I used decision tree for classification, as decision tree provides us automatic feature selection and we need not perform any standardisation which is an advantage with decision tree. I have chosen six columns where 5 are features and 1 is the target column. I used the additional column that is added as the target column, I have split the data into training and testing sets and going to train the model using the training set and running the trained model on unseen testing data I will be classifying the profits or losses of a movie. This classification model helps to know in future, if a movie is released with these features, what could be the result, whether it brings profits to the producer or losses, apart from that this will be an add-on to the traditional filmmakers and also the upcoming filmmakers to know what are the profitable features that they need to consider while making a film apart from the story and cast.
The above Confusion matrix shows the TP, TN,FP and FN. The model has performed well, with an accuracy of 70% but, I didn’t tune any of the parameters, took a minimum leaf size between 7 and this performed well but it was hard to find out was was the best leaf size and maximum features as it is a big dataset, so performed the hyper parameter tuning. After the hyper parameter selection the number of True positives and True negatives have increased, which can infer that the model is doing fine with the classification.
After tuning the parameters choosing the maximum depth as 3 and minimum leaf size as 4 we achieved a bit higher accuracy of 75 % and AUC of 0.79 which indicates that it is good model and the classification is done accurately.

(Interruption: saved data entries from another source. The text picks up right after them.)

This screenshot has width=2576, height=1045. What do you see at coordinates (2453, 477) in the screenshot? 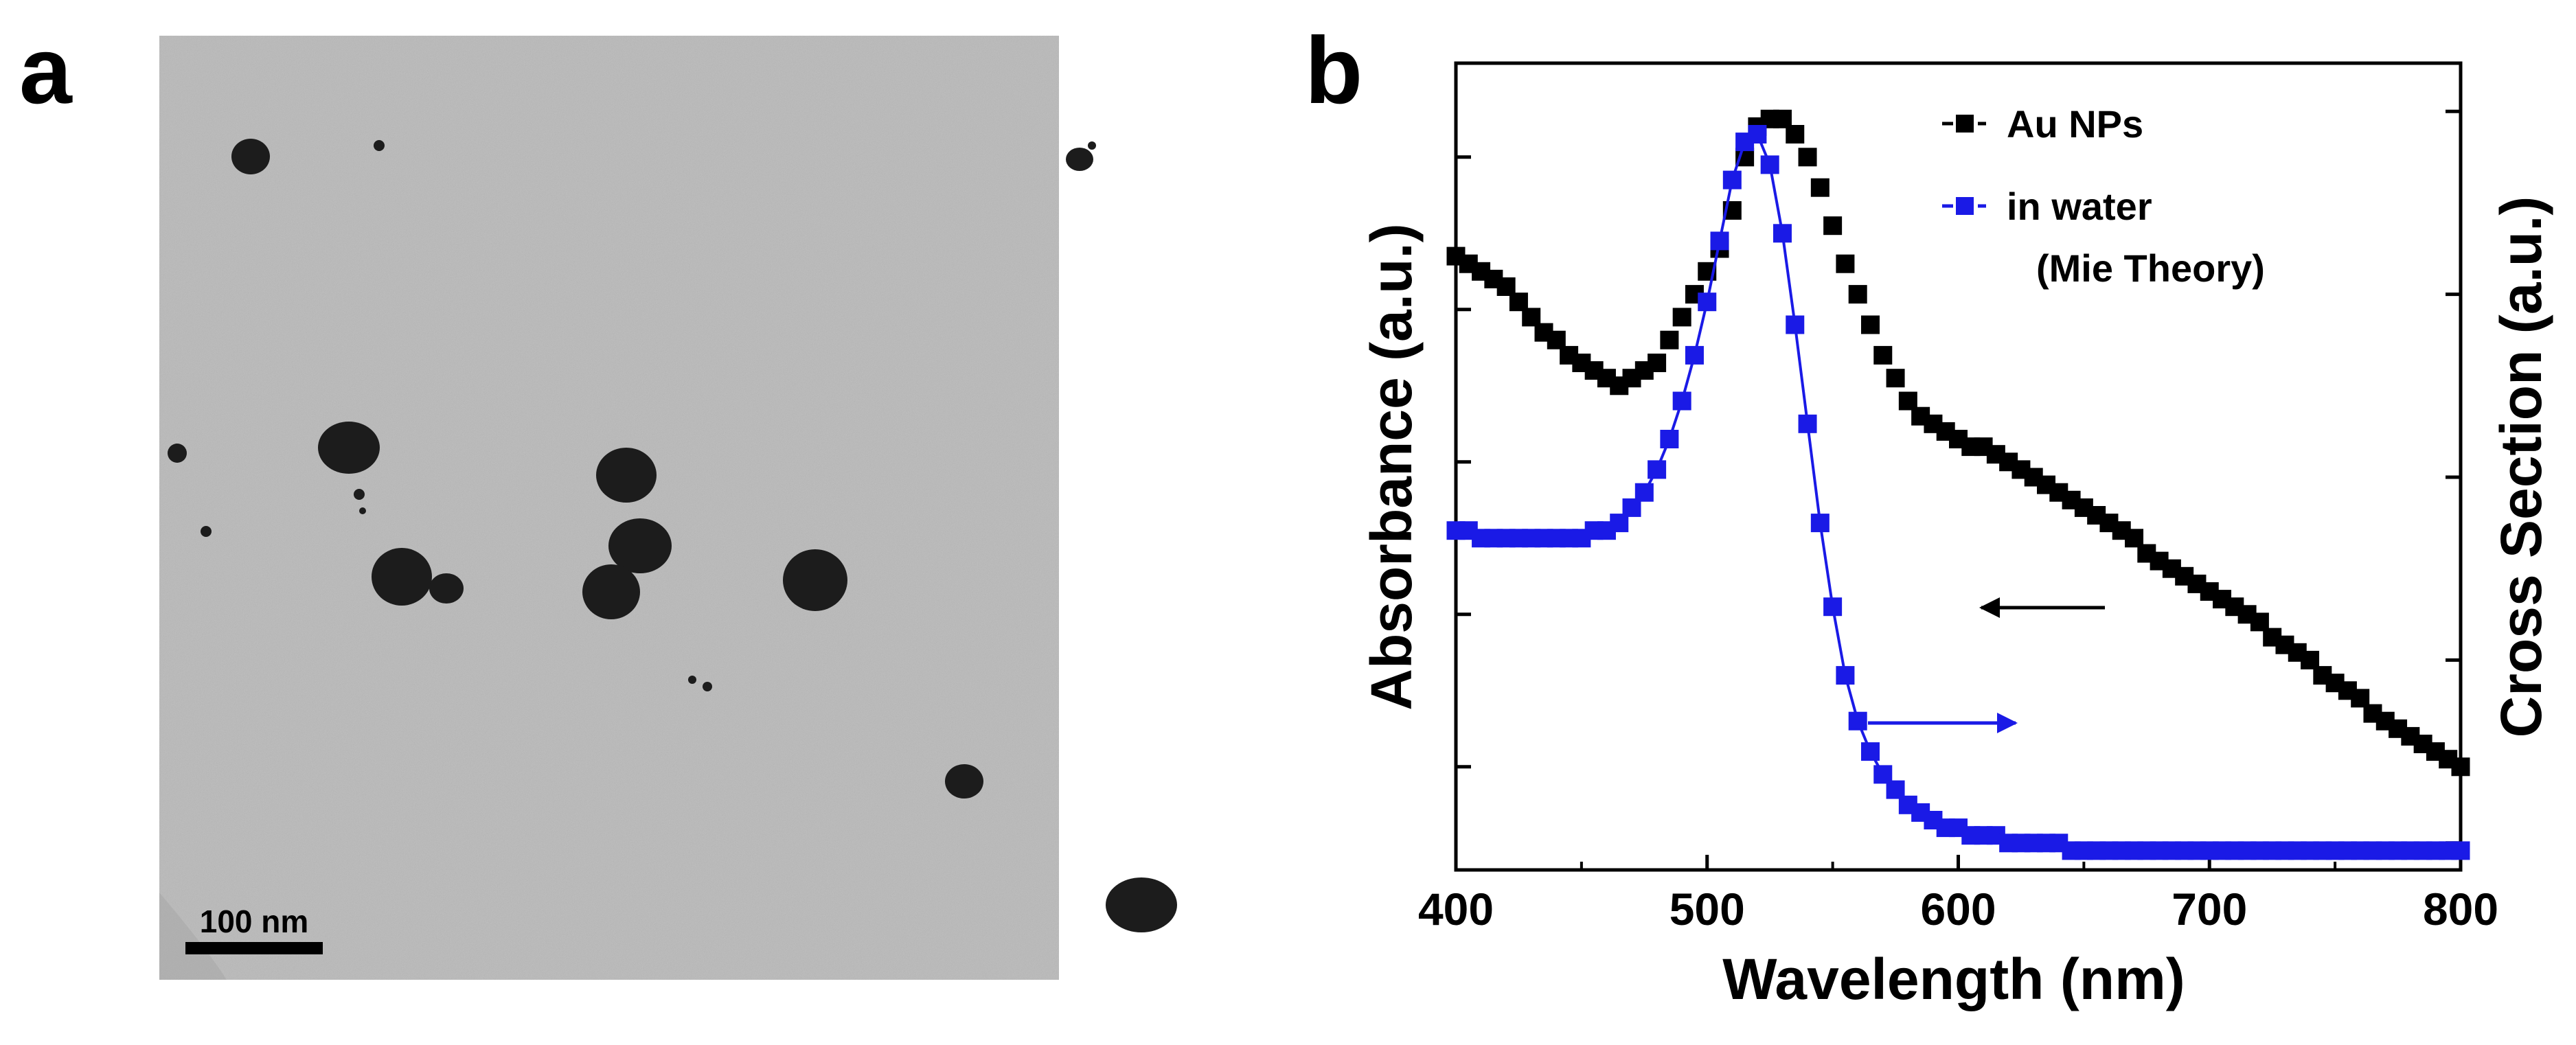
I see `y-ticks-right` at bounding box center [2453, 477].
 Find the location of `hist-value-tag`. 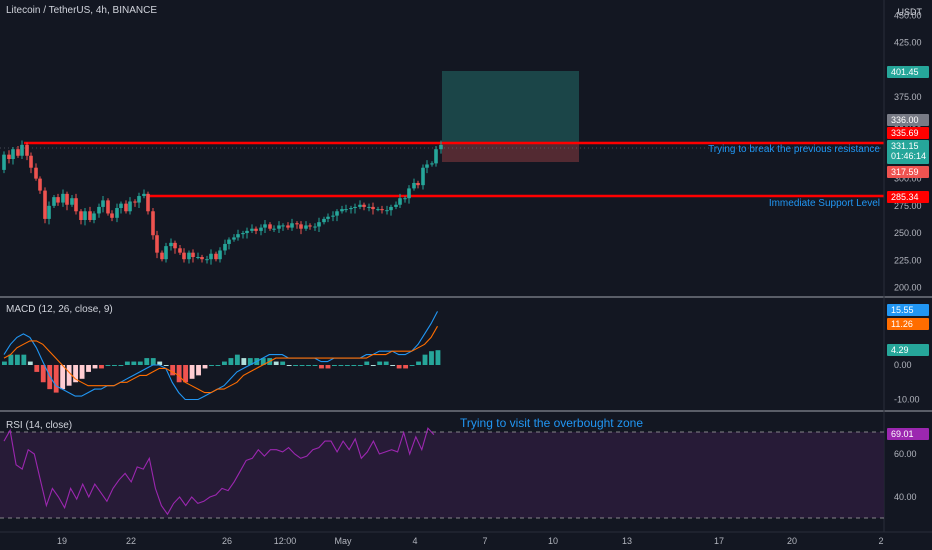

hist-value-tag is located at coordinates (908, 350).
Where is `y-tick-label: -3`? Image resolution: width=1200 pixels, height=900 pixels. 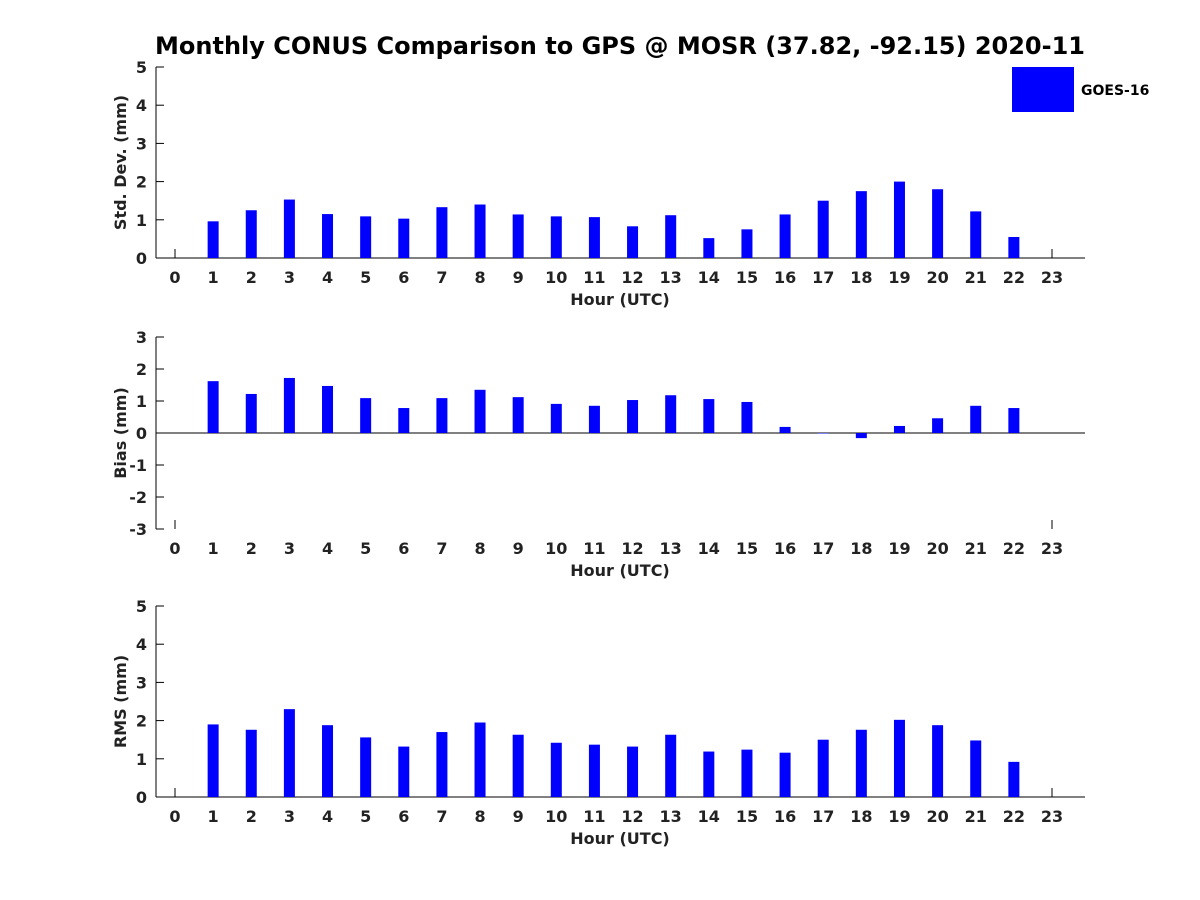
y-tick-label: -3 is located at coordinates (138, 530).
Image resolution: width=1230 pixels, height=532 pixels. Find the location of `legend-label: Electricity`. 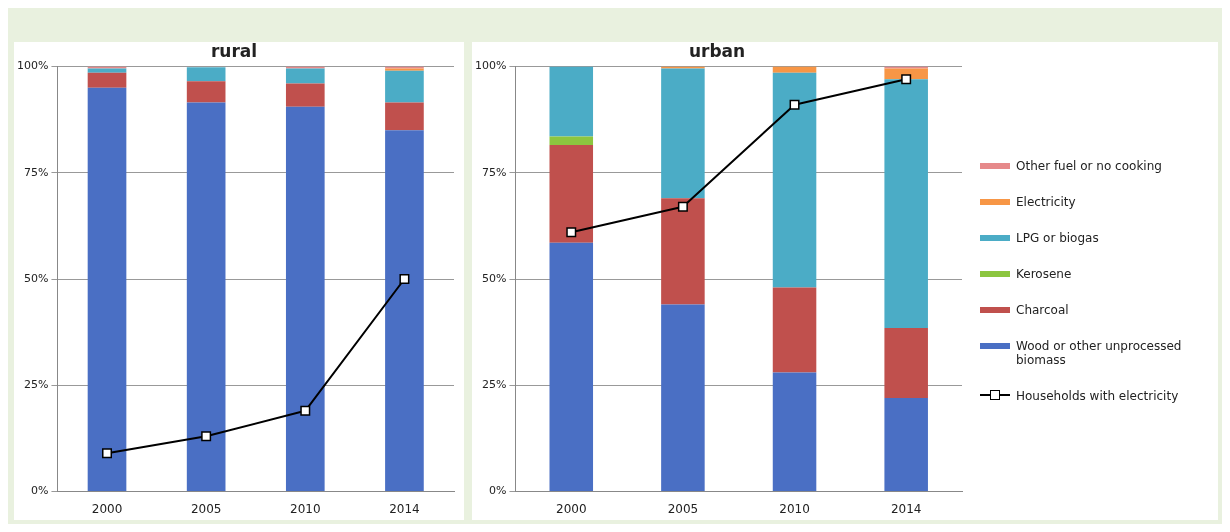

By using this model, one can select what should be the key features and in what limits they need to be, and by understanding these models one can experiment new approaches of making a film, and the result of can be used as an input for this model as this is a continuous learner.
Conclusion
From the study, we have found some key factors that impact the movie success, which shows our intention to know, how can a filmmaker can get on to the success path. Visual analytics was a great help in finding these solutions, we can say that these are not the only way to be a successful filmmaker, because filmmaking is all about taking new risks and trying different things, but this analysis is based on the risks that are been already taken by filmmakers in past so, this can be helpful for the current and upcoming producers and filmmakers. From all the derived observations we can say that the upcoming and traditional filmmakers can try both adventurous and animation films for better success, but the only disadvantage with it is that it needs little more budget compare to other films, of course action movies also needs heavy budgets.